What were factors keeping attendance from growing more?
-13.1%
São Paulo theme parks decline in visitors since 2010
Weather was a considerable factor but not the only one. In São Paulo, major declines were experienced that more than offset the gains in Bogota. At Playcenter, eight people were injured on a ride in April, forcing the park to close for nearly a week. This combined with much heavier-than-usual rains in São Paulo last year resulted in attendance of 1,350,000: a decline of 350,000 visitors or 20.6 percent at Playcenter. Grupo Playcenter has since announced that it will close the 40-year-old park, which has become surrounded by a thriving São Paolo neighborhood, and that it is planning the development of a new children’s attraction nearby. As an aside, this is a relatively long-term example of an amusement park as an interim land use.
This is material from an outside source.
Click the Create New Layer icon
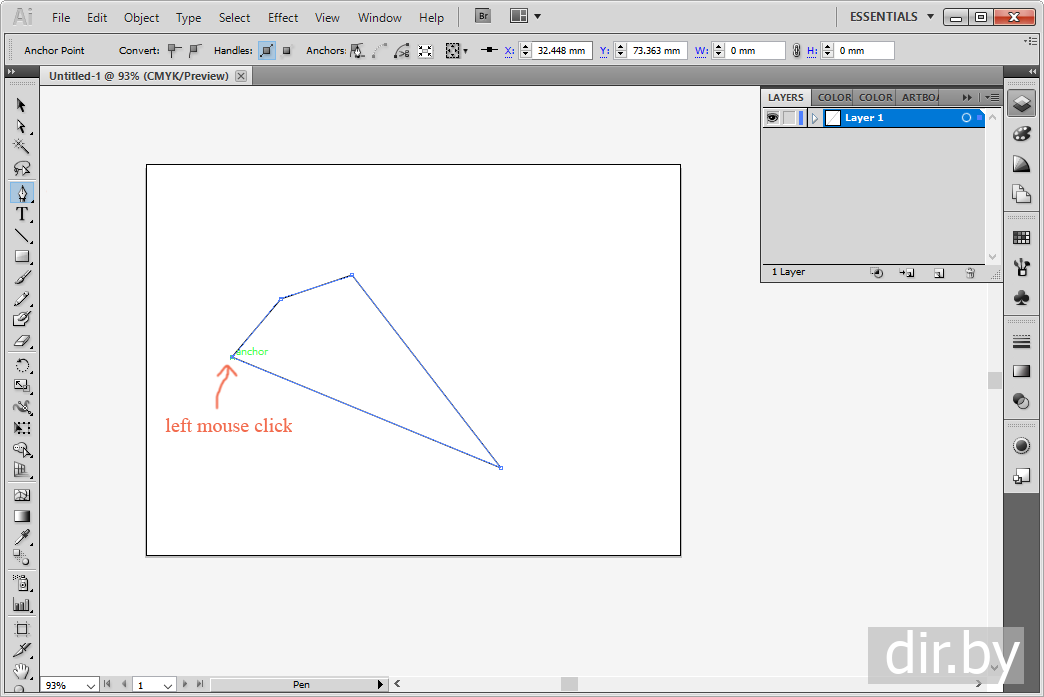The width and height of the screenshot is (1044, 697). pos(939,272)

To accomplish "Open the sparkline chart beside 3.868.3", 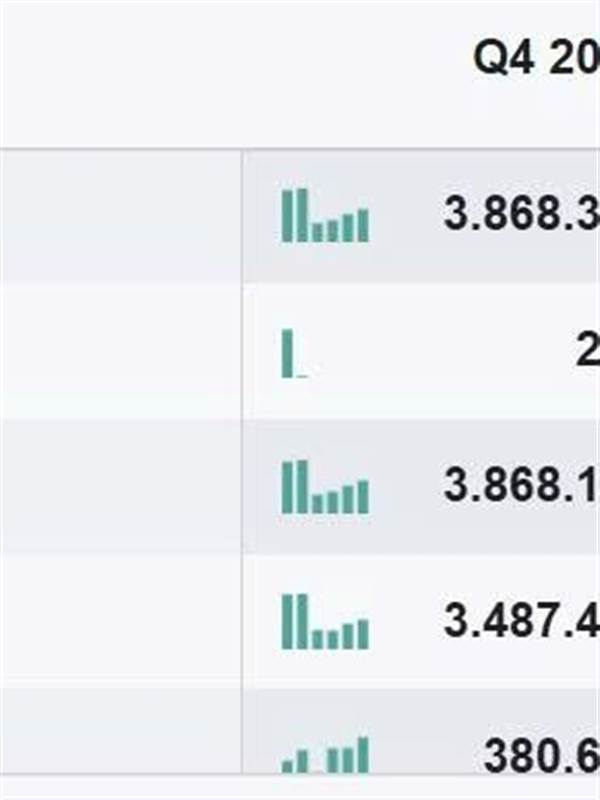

North of São Paolo, Hopi Hari had an estimated attendance of 1,850,000, down by 133,000 visitors or 6.7 percent, due primarily, it would seem, to the much heavier-than-usual rains in the area, which resulted in mudslides in São Paolo severe enough to destroy homes and even kill a number of residents.
Was weather also a factor in U.S. water parks’ flat numbers for 2011?
15.1m
U.S. water parks total visitors in 2011
Weather appears to have strongly affected attendance at U.S. water parks on the East Coast, resulting in effectively stable overall attendance at U.S. water parks in 2011 at 15.1 million. Most of the East Coast water parks were, unfortunately, negatively impacted by Hurricane Irene at the end of August — during their peak season and probably the busiest weekend of the year.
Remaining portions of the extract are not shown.